**TO DO**
A. Transcribe the patch review reply from "On Tue, 22 Jun" to "once. See Documentation/process/....".
B. Using the patch review reply, decide whether each statement (i), (ii) and (iii) agrees with it. Answer yes or no for each and quote the deciding words.
(i) Thomas Gleixner said not to do two things at once, and Ani Sinha agreed to split the patch into two.
(ii) Ani Sinha's reply is dated Tuesday, June 22, 2021.
(iii) According to the patch message, an earlier commit removed a kernel warning.

Re: [PATCH v3] Add kernel logs when sched clock unstable and NO_HZ_FULL is not possible

From: Ani Sinha
Date: Sat Jun 26 2021 - 12:19:07 EST




On Tue, 22 Jun 2021, Thomas Gleixner wrote:

> On Sun, Jun 20 2021 at 15:43, Ani Sinha wrote:
>
> > Commit 4f49b90abb4aca ("sched-clock: Migrate to use new tick
> > dependency mask model") had also removed the kernel warning
> > message informing the user that it was not possible to turn
> > on NO_HZ_FULL. Adding back that log message here. It is
> > unhelpful when the kernel turns off NO_HZ_FULL silently
> > without informing anyone.
> > Also added a kernel log when sched clock is marked as unstable.
>
> Don't do two things at once. See Documentation/process/....

Ok I will split up this patch into two.

>
> Also your subject line want's a proper prefix.

OK will fix.

**DATA EXCERPT**
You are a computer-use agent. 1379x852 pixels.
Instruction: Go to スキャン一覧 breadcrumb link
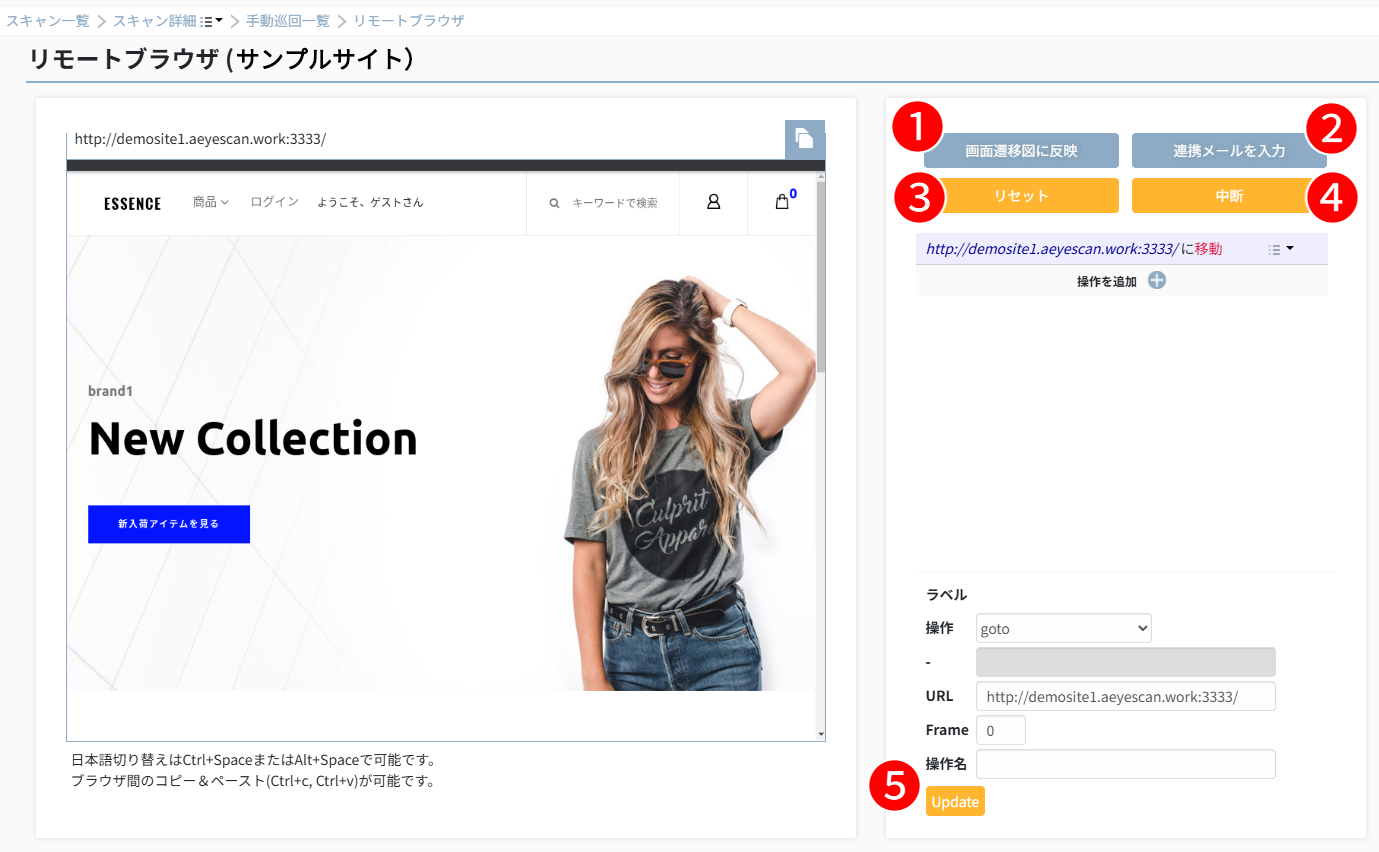48,21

**PER-TASK OUTPUTS**
A.
On Tue, 22 Jun 2021, Thomas Gleixner wrote:

> On Sun, Jun 20 2021 at 15:43, Ani Sinha wrote:
>
> > Commit 4f49b90abb4aca ("sched-clock: Migrate to use new tick
> > dependency mask model") had also removed the kernel warning
> > message informing the user that it was not possible to turn
> > on NO_HZ_FULL. Adding back that log message here. It is
> > unhelpful when the kernel turns off NO_HZ_FULL silently
> > without informing anyone.
> > Also added a kernel log when sched clock is marked as unstable.
>
> Don't do two things at once. See Documentation/process/....

B.
(i) Yes: "Don't do two things at once." and "Ok I will split up this patch into two."
(ii) No: "Date: Sat Jun 26 2021 - 12:19:07 EST"
(iii) Yes: "had also removed the kernel warning"